======== Record set ========

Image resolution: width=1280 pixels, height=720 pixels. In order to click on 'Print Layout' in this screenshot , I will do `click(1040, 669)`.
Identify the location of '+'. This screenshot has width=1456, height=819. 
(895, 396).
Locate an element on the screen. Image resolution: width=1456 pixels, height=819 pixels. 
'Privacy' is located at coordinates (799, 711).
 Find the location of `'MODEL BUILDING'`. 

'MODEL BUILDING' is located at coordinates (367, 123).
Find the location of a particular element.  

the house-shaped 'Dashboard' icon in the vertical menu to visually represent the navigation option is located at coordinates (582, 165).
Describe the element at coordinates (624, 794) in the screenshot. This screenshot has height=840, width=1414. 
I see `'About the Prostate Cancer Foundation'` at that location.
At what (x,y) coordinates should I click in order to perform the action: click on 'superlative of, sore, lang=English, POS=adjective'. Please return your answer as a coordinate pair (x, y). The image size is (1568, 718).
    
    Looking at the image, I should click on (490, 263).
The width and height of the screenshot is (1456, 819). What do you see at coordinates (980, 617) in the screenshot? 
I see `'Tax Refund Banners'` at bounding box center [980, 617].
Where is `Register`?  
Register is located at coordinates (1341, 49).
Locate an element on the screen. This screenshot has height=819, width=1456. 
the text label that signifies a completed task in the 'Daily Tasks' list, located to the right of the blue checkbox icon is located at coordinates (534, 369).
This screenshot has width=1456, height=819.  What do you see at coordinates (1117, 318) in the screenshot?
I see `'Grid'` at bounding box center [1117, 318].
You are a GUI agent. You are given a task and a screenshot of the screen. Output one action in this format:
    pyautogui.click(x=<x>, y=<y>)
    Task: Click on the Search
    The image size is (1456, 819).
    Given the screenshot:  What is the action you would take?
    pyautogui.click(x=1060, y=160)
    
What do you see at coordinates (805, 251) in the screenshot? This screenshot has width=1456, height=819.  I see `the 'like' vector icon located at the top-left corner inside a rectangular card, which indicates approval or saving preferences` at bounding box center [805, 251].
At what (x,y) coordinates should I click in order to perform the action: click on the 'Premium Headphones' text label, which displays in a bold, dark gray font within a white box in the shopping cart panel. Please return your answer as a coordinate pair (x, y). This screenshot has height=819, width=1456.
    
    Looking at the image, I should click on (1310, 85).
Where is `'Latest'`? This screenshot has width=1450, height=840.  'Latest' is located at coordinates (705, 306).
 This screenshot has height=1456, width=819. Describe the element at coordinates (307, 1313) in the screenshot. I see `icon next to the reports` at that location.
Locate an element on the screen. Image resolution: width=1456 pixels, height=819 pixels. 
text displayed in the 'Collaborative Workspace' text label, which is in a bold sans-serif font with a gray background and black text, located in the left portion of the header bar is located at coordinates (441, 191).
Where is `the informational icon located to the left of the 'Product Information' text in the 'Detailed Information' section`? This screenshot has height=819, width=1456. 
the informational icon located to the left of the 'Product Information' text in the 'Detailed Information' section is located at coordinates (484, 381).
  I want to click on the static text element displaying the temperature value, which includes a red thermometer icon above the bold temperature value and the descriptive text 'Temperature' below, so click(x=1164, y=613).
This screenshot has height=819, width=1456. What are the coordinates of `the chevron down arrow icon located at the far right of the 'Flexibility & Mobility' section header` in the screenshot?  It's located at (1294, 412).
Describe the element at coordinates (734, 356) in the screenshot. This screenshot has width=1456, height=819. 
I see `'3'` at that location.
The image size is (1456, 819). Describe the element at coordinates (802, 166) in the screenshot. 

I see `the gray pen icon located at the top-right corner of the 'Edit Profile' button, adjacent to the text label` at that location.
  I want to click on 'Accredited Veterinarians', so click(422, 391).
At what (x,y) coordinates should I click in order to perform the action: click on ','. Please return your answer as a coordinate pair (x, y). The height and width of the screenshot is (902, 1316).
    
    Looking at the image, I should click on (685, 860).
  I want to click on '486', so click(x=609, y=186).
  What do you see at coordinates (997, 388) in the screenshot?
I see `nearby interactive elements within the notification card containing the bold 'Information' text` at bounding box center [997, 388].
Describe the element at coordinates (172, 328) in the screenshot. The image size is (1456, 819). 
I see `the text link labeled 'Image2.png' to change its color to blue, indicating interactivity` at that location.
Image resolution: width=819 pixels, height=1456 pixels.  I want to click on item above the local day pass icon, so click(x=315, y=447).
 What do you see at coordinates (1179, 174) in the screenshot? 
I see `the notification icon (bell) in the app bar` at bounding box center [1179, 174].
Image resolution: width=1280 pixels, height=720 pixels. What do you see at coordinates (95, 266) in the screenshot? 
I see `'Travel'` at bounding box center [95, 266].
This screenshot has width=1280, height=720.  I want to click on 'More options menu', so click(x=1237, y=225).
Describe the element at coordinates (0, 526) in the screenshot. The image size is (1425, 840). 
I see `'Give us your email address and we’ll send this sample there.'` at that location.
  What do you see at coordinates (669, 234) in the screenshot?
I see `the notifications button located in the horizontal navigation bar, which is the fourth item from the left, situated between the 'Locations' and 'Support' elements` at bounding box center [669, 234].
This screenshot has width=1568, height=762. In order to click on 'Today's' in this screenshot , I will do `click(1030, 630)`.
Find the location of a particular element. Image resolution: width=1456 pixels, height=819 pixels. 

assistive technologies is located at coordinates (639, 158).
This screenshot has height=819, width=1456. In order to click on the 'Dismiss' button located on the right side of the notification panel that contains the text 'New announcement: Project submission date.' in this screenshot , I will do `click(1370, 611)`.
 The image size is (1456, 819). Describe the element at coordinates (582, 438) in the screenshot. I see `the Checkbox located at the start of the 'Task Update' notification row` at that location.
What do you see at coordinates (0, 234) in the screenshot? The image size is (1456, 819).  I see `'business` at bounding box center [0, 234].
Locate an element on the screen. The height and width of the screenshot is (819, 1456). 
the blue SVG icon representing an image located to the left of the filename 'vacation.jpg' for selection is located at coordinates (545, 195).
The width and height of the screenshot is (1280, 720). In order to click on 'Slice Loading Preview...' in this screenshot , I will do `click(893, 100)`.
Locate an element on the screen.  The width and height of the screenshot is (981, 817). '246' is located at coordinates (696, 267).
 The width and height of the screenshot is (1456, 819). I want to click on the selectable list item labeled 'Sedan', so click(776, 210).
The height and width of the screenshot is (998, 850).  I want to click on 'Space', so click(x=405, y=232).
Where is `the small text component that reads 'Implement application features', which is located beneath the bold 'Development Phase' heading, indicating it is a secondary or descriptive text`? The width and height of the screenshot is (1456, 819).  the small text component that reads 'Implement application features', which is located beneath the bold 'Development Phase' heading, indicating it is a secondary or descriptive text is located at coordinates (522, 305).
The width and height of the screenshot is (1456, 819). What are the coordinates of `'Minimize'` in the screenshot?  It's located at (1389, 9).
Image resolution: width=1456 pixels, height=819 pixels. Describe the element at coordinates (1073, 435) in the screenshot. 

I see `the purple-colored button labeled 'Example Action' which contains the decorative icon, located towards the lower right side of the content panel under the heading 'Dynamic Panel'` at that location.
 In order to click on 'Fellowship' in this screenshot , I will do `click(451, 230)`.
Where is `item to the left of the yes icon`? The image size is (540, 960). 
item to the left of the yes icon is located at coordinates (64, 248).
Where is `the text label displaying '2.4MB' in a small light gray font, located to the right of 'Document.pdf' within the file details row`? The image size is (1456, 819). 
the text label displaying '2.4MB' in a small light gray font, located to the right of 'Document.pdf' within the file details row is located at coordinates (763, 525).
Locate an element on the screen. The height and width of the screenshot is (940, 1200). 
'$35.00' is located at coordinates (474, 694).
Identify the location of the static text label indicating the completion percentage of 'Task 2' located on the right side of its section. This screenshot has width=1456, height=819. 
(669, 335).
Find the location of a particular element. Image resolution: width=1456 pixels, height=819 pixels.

========

* **Exercise details**:
Pull out every one of the records above and reproduce each of their lines word for word.

* **Answer to the exercise**:
Image resolution: width=1280 pixels, height=720 pixels. In order to click on 'Print Layout' in this screenshot , I will do `click(1040, 669)`.
Identify the location of '+'. This screenshot has width=1456, height=819. 
(895, 396).
Locate an element on the screen. Image resolution: width=1456 pixels, height=819 pixels. 
'Privacy' is located at coordinates (799, 711).
 Find the location of `'MODEL BUILDING'`. 

'MODEL BUILDING' is located at coordinates (367, 123).
Find the location of a particular element.  

the house-shaped 'Dashboard' icon in the vertical menu to visually represent the navigation option is located at coordinates (582, 165).
Describe the element at coordinates (624, 794) in the screenshot. This screenshot has height=840, width=1414. 
I see `'About the Prostate Cancer Foundation'` at that location.
At what (x,y) coordinates should I click in order to perform the action: click on 'superlative of, sore, lang=English, POS=adjective'. Please return your answer as a coordinate pair (x, y). The image size is (1568, 718).
    
    Looking at the image, I should click on (490, 263).
The width and height of the screenshot is (1456, 819). What do you see at coordinates (980, 617) in the screenshot? 
I see `'Tax Refund Banners'` at bounding box center [980, 617].
Where is `Register`?  
Register is located at coordinates (1341, 49).
Locate an element on the screen. This screenshot has height=819, width=1456. 
the text label that signifies a completed task in the 'Daily Tasks' list, located to the right of the blue checkbox icon is located at coordinates (534, 369).
This screenshot has width=1456, height=819.  What do you see at coordinates (1117, 318) in the screenshot?
I see `'Grid'` at bounding box center [1117, 318].
You are a GUI agent. You are given a task and a screenshot of the screen. Output one action in this format:
    pyautogui.click(x=<x>, y=<y>)
    Task: Click on the Search
    The image size is (1456, 819).
    Given the screenshot:  What is the action you would take?
    pyautogui.click(x=1060, y=160)
    
What do you see at coordinates (805, 251) in the screenshot? This screenshot has width=1456, height=819.  I see `the 'like' vector icon located at the top-left corner inside a rectangular card, which indicates approval or saving preferences` at bounding box center [805, 251].
At what (x,y) coordinates should I click in order to perform the action: click on the 'Premium Headphones' text label, which displays in a bold, dark gray font within a white box in the shopping cart panel. Please return your answer as a coordinate pair (x, y). This screenshot has height=819, width=1456.
    
    Looking at the image, I should click on (1310, 85).
Where is `'Latest'`? This screenshot has width=1450, height=840.  'Latest' is located at coordinates (705, 306).
 This screenshot has height=1456, width=819. Describe the element at coordinates (307, 1313) in the screenshot. I see `icon next to the reports` at that location.
Locate an element on the screen. Image resolution: width=1456 pixels, height=819 pixels. 
text displayed in the 'Collaborative Workspace' text label, which is in a bold sans-serif font with a gray background and black text, located in the left portion of the header bar is located at coordinates (441, 191).
Where is `the informational icon located to the left of the 'Product Information' text in the 'Detailed Information' section`? This screenshot has height=819, width=1456. 
the informational icon located to the left of the 'Product Information' text in the 'Detailed Information' section is located at coordinates (484, 381).
  I want to click on the static text element displaying the temperature value, which includes a red thermometer icon above the bold temperature value and the descriptive text 'Temperature' below, so click(x=1164, y=613).
This screenshot has height=819, width=1456. What are the coordinates of `the chevron down arrow icon located at the far right of the 'Flexibility & Mobility' section header` in the screenshot?  It's located at (1294, 412).
Describe the element at coordinates (734, 356) in the screenshot. This screenshot has width=1456, height=819. 
I see `'3'` at that location.
The image size is (1456, 819). Describe the element at coordinates (802, 166) in the screenshot. 

I see `the gray pen icon located at the top-right corner of the 'Edit Profile' button, adjacent to the text label` at that location.
  I want to click on 'Accredited Veterinarians', so click(422, 391).
At what (x,y) coordinates should I click in order to perform the action: click on ','. Please return your answer as a coordinate pair (x, y). The height and width of the screenshot is (902, 1316).
    
    Looking at the image, I should click on (685, 860).
  I want to click on '486', so click(x=609, y=186).
  What do you see at coordinates (997, 388) in the screenshot?
I see `nearby interactive elements within the notification card containing the bold 'Information' text` at bounding box center [997, 388].
Describe the element at coordinates (172, 328) in the screenshot. The image size is (1456, 819). 
I see `the text link labeled 'Image2.png' to change its color to blue, indicating interactivity` at that location.
Image resolution: width=819 pixels, height=1456 pixels.  I want to click on item above the local day pass icon, so click(x=315, y=447).
 What do you see at coordinates (1179, 174) in the screenshot? 
I see `the notification icon (bell) in the app bar` at bounding box center [1179, 174].
Image resolution: width=1280 pixels, height=720 pixels. What do you see at coordinates (95, 266) in the screenshot? 
I see `'Travel'` at bounding box center [95, 266].
This screenshot has width=1280, height=720.  I want to click on 'More options menu', so click(x=1237, y=225).
Describe the element at coordinates (0, 526) in the screenshot. The image size is (1425, 840). 
I see `'Give us your email address and we’ll send this sample there.'` at that location.
  What do you see at coordinates (669, 234) in the screenshot?
I see `the notifications button located in the horizontal navigation bar, which is the fourth item from the left, situated between the 'Locations' and 'Support' elements` at bounding box center [669, 234].
This screenshot has width=1568, height=762. In order to click on 'Today's' in this screenshot , I will do `click(1030, 630)`.
Find the location of a particular element. Image resolution: width=1456 pixels, height=819 pixels. 

assistive technologies is located at coordinates (639, 158).
This screenshot has height=819, width=1456. In order to click on the 'Dismiss' button located on the right side of the notification panel that contains the text 'New announcement: Project submission date.' in this screenshot , I will do `click(1370, 611)`.
 The image size is (1456, 819). Describe the element at coordinates (582, 438) in the screenshot. I see `the Checkbox located at the start of the 'Task Update' notification row` at that location.
What do you see at coordinates (0, 234) in the screenshot? The image size is (1456, 819).  I see `'business` at bounding box center [0, 234].
Locate an element on the screen. The height and width of the screenshot is (819, 1456). 
the blue SVG icon representing an image located to the left of the filename 'vacation.jpg' for selection is located at coordinates (545, 195).
The width and height of the screenshot is (1280, 720). In order to click on 'Slice Loading Preview...' in this screenshot , I will do `click(893, 100)`.
Locate an element on the screen.  The width and height of the screenshot is (981, 817). '246' is located at coordinates (696, 267).
 The width and height of the screenshot is (1456, 819). I want to click on the selectable list item labeled 'Sedan', so click(776, 210).
The height and width of the screenshot is (998, 850).  I want to click on 'Space', so click(x=405, y=232).
Where is `the small text component that reads 'Implement application features', which is located beneath the bold 'Development Phase' heading, indicating it is a secondary or descriptive text`? The width and height of the screenshot is (1456, 819).  the small text component that reads 'Implement application features', which is located beneath the bold 'Development Phase' heading, indicating it is a secondary or descriptive text is located at coordinates (522, 305).
The width and height of the screenshot is (1456, 819). What are the coordinates of `'Minimize'` in the screenshot?  It's located at (1389, 9).
Image resolution: width=1456 pixels, height=819 pixels. Describe the element at coordinates (1073, 435) in the screenshot. 

I see `the purple-colored button labeled 'Example Action' which contains the decorative icon, located towards the lower right side of the content panel under the heading 'Dynamic Panel'` at that location.
 In order to click on 'Fellowship' in this screenshot , I will do `click(451, 230)`.
Where is `item to the left of the yes icon`? The image size is (540, 960). 
item to the left of the yes icon is located at coordinates (64, 248).
Where is `the text label displaying '2.4MB' in a small light gray font, located to the right of 'Document.pdf' within the file details row`? The image size is (1456, 819). 
the text label displaying '2.4MB' in a small light gray font, located to the right of 'Document.pdf' within the file details row is located at coordinates (763, 525).
Locate an element on the screen. The height and width of the screenshot is (940, 1200). 
'$35.00' is located at coordinates (474, 694).
Identify the location of the static text label indicating the completion percentage of 'Task 2' located on the right side of its section. This screenshot has width=1456, height=819. 
(669, 335).
Find the location of a particular element. Image resolution: width=1456 pixels, height=819 pixels.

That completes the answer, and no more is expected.